● **Written problem**
Reproduce the items verbatim, beginning with the line containing "Task: Click the Cancel button" and ending with the line containing "I will 408,1023.", both included.

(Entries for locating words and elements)
⁂
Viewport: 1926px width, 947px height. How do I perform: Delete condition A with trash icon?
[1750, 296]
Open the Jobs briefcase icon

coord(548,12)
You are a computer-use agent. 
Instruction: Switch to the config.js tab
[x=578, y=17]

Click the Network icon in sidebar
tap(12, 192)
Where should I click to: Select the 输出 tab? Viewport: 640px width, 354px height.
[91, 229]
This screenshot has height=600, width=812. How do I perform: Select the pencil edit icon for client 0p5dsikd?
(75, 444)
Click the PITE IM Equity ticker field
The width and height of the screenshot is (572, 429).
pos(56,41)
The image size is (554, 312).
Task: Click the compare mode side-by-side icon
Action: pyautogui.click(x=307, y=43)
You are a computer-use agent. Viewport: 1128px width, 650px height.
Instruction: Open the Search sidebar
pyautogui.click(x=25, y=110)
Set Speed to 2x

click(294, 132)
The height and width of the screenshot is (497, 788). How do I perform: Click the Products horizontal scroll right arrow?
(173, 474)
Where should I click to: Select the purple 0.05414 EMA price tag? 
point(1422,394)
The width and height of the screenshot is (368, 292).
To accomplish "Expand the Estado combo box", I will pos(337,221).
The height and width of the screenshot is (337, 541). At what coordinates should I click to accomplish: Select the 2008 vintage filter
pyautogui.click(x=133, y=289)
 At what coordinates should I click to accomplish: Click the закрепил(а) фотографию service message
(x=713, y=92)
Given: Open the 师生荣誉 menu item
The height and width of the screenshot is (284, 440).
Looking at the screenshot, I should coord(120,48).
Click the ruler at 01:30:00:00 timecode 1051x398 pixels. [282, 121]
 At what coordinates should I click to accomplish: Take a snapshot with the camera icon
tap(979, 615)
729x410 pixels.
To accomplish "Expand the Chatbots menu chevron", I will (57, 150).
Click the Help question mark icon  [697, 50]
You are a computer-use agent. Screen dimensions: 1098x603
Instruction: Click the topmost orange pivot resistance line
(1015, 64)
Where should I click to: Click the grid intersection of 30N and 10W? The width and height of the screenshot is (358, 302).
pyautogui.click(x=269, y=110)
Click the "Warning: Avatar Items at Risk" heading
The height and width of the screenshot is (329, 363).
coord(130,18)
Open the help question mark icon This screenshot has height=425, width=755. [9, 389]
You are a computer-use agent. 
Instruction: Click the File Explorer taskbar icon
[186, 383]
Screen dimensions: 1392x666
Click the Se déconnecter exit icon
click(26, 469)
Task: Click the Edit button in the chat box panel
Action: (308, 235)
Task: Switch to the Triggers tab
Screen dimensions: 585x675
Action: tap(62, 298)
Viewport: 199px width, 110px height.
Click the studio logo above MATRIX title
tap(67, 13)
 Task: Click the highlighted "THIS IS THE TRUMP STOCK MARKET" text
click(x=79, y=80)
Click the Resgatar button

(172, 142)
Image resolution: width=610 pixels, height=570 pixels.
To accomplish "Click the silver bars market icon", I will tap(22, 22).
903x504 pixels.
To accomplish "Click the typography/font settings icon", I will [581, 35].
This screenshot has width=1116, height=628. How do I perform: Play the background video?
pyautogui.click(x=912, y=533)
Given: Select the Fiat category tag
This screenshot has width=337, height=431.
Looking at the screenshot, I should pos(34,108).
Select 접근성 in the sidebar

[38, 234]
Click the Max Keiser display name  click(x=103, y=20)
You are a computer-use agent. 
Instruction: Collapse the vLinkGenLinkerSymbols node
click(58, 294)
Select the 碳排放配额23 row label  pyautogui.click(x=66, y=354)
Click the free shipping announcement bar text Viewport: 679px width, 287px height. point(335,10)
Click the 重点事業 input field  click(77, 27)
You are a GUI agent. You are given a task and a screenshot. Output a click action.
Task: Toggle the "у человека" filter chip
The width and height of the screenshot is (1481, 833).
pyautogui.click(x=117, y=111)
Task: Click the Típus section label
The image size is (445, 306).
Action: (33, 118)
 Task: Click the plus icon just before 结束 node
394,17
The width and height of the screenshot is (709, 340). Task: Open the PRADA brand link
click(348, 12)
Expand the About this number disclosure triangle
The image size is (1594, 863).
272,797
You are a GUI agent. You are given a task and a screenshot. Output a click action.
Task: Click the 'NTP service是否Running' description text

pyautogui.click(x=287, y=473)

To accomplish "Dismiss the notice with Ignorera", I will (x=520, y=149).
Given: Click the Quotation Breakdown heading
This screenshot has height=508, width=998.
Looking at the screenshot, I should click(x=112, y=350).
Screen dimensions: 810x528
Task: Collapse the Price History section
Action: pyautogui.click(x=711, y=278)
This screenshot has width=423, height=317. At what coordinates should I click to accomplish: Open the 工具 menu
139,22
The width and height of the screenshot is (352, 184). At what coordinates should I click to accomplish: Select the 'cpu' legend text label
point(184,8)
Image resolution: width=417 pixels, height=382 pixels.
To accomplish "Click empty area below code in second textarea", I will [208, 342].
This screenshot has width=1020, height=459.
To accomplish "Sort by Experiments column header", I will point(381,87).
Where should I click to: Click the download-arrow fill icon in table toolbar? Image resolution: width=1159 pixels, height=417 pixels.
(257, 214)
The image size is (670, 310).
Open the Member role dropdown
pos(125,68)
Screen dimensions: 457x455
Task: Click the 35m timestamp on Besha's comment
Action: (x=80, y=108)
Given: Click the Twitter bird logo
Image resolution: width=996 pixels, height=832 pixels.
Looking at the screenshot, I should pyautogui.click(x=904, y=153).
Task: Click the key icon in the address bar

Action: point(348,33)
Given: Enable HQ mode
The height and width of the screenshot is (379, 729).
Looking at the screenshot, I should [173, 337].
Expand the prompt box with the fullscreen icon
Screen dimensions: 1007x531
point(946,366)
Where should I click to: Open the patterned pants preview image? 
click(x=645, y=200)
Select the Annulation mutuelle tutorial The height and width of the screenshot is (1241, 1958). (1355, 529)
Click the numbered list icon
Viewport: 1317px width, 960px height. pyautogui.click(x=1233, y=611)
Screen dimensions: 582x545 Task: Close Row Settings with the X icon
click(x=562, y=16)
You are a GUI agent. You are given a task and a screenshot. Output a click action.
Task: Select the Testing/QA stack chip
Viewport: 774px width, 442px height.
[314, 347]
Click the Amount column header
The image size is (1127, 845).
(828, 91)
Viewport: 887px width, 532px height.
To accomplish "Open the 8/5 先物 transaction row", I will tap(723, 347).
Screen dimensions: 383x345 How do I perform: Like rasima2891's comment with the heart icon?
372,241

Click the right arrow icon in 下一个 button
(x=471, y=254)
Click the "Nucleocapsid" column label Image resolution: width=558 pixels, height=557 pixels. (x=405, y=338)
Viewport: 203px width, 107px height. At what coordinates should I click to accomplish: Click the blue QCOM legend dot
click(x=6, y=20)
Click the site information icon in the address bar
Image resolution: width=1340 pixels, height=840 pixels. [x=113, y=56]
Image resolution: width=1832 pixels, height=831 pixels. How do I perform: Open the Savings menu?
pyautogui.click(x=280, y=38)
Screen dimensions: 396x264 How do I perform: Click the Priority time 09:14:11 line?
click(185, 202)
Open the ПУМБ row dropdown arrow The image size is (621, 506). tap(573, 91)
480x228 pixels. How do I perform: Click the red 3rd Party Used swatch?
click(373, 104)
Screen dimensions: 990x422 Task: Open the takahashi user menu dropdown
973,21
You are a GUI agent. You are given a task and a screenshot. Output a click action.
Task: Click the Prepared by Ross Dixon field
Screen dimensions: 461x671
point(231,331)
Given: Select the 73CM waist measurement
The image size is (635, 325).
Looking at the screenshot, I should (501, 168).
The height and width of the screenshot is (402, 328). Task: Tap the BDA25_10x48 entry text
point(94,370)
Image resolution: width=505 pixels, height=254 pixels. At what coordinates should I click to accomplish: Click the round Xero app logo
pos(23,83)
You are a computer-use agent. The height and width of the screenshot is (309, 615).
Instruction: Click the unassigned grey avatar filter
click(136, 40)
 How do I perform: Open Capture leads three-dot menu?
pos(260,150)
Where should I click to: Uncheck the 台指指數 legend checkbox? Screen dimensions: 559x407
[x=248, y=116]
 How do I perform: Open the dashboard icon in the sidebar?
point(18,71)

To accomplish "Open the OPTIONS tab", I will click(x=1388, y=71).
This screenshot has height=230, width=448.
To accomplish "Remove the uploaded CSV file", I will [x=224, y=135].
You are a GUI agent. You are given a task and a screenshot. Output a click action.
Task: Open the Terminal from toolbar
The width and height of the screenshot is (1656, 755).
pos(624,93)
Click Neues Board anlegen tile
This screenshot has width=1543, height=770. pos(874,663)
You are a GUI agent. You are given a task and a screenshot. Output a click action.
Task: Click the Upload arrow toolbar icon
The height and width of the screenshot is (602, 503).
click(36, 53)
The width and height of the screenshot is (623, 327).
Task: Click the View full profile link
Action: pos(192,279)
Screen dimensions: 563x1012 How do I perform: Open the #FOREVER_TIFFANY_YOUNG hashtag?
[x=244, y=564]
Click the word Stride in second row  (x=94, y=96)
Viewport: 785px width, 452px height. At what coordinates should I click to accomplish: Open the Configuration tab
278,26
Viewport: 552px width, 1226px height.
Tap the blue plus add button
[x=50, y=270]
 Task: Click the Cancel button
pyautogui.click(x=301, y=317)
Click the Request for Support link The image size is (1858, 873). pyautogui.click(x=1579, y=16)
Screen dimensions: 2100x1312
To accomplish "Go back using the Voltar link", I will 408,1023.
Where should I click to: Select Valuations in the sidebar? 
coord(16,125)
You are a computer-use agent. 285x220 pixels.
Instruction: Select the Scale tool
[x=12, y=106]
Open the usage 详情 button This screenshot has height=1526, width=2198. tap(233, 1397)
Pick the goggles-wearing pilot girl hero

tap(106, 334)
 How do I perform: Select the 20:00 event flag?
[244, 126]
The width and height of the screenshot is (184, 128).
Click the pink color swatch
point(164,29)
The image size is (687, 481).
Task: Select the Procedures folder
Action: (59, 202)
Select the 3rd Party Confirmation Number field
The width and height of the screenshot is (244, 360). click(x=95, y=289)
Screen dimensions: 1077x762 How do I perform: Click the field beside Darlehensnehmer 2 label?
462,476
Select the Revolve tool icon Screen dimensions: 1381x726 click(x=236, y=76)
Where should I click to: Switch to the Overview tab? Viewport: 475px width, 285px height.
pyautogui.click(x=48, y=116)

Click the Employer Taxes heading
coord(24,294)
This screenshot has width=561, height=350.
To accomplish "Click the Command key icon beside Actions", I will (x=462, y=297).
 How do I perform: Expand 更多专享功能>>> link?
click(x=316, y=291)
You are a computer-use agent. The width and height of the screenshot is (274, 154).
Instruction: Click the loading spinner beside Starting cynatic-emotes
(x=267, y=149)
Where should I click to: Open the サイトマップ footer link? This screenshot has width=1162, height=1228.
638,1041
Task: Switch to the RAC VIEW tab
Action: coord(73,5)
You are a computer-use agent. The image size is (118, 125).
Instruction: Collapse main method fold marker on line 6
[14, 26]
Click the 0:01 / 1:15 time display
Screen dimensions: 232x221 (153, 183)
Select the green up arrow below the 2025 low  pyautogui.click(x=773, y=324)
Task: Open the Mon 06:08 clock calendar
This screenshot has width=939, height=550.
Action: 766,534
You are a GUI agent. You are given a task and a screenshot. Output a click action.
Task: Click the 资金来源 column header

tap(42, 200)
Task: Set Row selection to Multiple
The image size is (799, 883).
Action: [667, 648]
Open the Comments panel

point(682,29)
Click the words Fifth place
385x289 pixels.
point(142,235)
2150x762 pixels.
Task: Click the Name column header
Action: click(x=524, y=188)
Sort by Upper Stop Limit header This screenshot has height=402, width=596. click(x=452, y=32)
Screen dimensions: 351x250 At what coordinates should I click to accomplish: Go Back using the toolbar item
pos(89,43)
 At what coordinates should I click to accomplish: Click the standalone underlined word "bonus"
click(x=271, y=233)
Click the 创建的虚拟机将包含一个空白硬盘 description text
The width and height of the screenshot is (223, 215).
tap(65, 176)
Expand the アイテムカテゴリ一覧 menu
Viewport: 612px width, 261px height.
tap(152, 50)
⁂
● **Solved problem**
 Task: Click the Cancel button
pyautogui.click(x=301, y=317)
Click the Request for Support link The image size is (1858, 873). pyautogui.click(x=1579, y=16)
Screen dimensions: 2100x1312
To accomplish "Go back using the Voltar link", I will 408,1023.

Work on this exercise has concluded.